* [Stored dataset items]:
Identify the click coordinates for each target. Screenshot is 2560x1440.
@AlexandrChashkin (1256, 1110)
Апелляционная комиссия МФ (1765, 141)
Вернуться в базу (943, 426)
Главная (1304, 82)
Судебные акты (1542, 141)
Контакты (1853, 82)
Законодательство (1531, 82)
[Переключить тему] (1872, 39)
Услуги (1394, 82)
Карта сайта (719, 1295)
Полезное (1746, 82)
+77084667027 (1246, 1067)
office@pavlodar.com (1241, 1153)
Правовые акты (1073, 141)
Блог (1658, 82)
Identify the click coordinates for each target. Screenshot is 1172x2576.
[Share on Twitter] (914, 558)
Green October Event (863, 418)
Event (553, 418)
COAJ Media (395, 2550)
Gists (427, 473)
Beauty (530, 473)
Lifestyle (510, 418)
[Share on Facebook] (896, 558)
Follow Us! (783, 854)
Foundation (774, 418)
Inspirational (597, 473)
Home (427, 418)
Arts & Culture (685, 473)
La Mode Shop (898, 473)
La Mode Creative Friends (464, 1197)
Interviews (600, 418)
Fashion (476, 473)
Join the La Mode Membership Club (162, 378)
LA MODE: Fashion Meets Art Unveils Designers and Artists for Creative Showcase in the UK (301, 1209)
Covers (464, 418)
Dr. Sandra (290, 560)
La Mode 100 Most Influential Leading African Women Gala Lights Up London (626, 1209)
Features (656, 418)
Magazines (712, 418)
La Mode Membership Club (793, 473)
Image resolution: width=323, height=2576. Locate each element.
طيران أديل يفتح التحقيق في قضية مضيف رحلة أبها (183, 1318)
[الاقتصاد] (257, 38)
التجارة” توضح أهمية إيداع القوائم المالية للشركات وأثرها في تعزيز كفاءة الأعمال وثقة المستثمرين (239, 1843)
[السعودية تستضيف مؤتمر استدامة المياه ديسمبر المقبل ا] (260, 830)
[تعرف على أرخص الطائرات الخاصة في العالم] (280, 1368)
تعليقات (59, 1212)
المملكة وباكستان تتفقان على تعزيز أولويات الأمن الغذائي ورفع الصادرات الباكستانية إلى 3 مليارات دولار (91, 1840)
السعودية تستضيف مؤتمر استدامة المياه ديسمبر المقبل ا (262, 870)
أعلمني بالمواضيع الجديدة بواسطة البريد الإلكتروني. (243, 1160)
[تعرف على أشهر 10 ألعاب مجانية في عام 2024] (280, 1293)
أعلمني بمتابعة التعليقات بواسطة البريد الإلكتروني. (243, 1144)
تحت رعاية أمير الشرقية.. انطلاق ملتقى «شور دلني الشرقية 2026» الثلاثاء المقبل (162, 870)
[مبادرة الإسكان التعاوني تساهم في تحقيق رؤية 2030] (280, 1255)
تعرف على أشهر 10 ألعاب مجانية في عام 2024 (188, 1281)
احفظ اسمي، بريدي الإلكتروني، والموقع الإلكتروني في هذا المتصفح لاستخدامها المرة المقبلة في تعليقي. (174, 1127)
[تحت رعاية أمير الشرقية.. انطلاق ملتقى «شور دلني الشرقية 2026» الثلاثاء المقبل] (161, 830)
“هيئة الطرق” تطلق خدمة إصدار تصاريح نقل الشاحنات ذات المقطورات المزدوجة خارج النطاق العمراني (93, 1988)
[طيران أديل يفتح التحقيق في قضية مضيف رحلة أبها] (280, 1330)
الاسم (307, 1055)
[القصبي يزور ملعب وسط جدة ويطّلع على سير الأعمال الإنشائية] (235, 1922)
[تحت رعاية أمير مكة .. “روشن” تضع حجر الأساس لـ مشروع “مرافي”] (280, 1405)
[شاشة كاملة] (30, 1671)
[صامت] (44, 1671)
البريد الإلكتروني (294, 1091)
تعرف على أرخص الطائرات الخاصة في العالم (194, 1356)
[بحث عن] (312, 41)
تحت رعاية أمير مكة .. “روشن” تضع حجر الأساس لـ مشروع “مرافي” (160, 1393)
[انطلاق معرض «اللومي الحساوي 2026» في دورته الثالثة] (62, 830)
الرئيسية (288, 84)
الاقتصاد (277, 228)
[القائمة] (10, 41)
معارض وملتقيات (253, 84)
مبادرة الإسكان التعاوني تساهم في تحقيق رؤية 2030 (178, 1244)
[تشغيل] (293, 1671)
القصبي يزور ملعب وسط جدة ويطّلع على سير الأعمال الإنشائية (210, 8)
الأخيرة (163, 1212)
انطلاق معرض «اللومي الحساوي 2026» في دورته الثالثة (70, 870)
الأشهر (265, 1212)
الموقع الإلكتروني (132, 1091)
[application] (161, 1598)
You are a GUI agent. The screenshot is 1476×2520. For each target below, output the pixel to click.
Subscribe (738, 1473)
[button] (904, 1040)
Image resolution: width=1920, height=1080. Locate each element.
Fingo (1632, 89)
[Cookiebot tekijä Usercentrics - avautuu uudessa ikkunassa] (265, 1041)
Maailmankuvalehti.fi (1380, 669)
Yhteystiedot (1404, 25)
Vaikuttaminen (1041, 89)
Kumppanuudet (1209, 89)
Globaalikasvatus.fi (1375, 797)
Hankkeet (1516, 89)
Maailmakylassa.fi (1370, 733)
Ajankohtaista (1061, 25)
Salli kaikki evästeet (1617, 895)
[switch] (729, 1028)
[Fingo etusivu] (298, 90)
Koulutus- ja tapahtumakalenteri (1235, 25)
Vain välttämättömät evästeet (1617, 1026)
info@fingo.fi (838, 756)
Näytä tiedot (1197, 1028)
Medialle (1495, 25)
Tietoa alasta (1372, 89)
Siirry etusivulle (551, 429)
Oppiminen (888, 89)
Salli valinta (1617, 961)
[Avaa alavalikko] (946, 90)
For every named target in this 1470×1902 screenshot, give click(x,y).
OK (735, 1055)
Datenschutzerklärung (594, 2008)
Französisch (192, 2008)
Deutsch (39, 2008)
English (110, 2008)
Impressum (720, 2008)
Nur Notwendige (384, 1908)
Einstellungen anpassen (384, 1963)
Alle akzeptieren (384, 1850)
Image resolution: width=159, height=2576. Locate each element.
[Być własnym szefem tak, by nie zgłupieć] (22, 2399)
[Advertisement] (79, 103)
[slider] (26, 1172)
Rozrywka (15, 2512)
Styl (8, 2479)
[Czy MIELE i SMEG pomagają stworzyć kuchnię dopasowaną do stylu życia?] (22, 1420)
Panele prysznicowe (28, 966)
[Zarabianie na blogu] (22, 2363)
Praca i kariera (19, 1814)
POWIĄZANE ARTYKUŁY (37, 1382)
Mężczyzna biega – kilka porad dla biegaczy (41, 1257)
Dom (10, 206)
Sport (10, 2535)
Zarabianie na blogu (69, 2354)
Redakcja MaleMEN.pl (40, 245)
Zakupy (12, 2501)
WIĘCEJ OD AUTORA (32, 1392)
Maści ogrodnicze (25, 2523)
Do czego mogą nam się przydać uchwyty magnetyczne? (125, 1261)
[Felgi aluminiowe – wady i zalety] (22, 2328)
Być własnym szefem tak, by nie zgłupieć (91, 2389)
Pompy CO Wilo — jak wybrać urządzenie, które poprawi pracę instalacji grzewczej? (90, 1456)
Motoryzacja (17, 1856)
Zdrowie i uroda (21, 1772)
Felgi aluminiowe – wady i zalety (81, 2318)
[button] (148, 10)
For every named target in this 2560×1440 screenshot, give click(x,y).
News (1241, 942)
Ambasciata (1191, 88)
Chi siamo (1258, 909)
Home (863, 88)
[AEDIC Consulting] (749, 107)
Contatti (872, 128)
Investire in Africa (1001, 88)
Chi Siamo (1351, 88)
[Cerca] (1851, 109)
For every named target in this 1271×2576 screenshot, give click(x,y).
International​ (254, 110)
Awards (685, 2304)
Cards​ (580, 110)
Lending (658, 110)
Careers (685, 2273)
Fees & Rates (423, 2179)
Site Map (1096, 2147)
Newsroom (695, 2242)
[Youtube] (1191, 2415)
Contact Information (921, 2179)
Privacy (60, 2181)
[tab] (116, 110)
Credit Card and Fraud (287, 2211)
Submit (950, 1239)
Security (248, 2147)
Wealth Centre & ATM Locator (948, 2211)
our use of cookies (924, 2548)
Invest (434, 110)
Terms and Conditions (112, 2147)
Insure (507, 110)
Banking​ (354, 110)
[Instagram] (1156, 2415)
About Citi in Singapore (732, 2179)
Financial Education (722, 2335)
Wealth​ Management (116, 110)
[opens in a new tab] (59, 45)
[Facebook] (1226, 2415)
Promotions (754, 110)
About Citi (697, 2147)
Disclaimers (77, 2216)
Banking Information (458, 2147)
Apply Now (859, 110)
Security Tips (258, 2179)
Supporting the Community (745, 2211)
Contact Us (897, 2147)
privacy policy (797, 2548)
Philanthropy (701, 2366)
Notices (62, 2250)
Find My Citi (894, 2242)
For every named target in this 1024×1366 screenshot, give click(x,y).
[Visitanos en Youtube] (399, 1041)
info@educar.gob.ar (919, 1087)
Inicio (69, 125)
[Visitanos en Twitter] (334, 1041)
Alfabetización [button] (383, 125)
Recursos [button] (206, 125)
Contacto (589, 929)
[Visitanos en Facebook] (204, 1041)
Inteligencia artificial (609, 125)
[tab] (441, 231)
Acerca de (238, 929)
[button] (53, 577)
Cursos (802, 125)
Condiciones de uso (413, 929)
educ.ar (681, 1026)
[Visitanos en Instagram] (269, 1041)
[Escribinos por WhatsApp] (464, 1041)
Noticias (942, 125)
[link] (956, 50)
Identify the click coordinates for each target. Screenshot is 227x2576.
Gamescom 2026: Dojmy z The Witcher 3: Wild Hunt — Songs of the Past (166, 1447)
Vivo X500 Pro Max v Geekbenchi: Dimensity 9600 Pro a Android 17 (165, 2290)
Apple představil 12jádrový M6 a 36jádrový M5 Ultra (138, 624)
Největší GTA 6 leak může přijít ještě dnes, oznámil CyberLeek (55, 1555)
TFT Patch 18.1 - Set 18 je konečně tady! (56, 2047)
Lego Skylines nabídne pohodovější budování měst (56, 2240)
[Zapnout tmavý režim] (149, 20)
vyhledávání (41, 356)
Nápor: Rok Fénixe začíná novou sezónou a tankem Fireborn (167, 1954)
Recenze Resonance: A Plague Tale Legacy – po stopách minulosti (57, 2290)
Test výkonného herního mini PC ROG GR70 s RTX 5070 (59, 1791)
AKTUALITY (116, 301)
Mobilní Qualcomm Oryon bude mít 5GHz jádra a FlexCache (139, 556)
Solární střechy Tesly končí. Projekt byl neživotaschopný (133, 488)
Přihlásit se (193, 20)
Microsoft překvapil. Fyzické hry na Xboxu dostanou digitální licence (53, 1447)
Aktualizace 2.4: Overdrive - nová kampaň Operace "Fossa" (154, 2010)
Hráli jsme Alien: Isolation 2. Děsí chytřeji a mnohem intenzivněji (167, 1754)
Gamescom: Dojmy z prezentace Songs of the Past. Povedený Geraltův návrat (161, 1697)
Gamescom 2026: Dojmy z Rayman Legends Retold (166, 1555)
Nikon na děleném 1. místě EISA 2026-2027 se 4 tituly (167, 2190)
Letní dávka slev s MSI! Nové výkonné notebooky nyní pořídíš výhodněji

* [WHAT NEEDS TO BE DONE]:
Lines with "Citi" in the records: how many are there? Give only the number.

* [RESULT OF THIS TASK]:
3